Lyta blinked. “The… what?”

“It is my duty as Thral to learn and recite the Great Cycle for the edification and enlightenment of all Koreshi. But we Thral also strive to understand the Cycle and know our place in it.

“You know from my tales that it is the sacred duty of the Koreshi to save the world as the world has saved us. The Ratir, the Ferah, and the Thral must each do his part, each in service of the Seed of the world’s rebirth. The Ratir protect the Seed, the Ferah nourish it, the Janus Kerasi such as yourself and Torgath seek the season of the Cycle so that we Thral may know when the Seed must be planted and harvested. So says the Great Cycle.

“In other terms, my dear Hippartha, we must read the signs of the changing world to know not only what must be done, but when. To this end we look for signs, like a farmer looks for the arrival of the red-tailed finch at the end of summer or the traveler seeks the stars which point him home. These are the signs we Thral seek in the world to know the turn of the Great Cycle. These things are harbingers, things which announce change.

“When I first met Titan I knew he was part of my path, but I did not recognise his role in the Great Cycle. With all that you and Torgath have recently uncovered, I believe the time of planting is upon us, and Titan is the harbinger of this season. And you and he must bring about change for the Koreshi and for all Terra Nova.”

Lyta shook her head slowly. “I don’t know what that means, Thralan. What is it we’re supposed to do? Half the time I don’t even know what I’m doing next week. How am I supposed to know what to do for the next phase of the Great Cycle? And how did you know about Ti? That he was a harbinger?” The questions flowed out of her, just the tip of a spear of dozens more.

“How did you know you loved him? One just knows these things. That is how the Great Cycle reveals itself to us. Now, my child, I’m a little cold and more than a little tired. May we go in?”

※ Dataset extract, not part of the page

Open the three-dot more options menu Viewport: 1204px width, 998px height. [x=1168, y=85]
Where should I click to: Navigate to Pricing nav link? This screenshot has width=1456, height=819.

Lyta shook herself, putting aside her questions. There would be time to ask Jonas later. Or, perhaps, there wouldn’t. She trusted that he would tell her what she needed to know when she needed to know it. “Of course, Thralan.” She stood, bracing herself against the side of the bench, and allowed Jonas to use her arm for support. He rose steadily, if not as smoothly as he once might have done, and Lyta held back yet another wince at his state.

Arm in arm, they walked under the wintery mid-summer sun back to their rooms.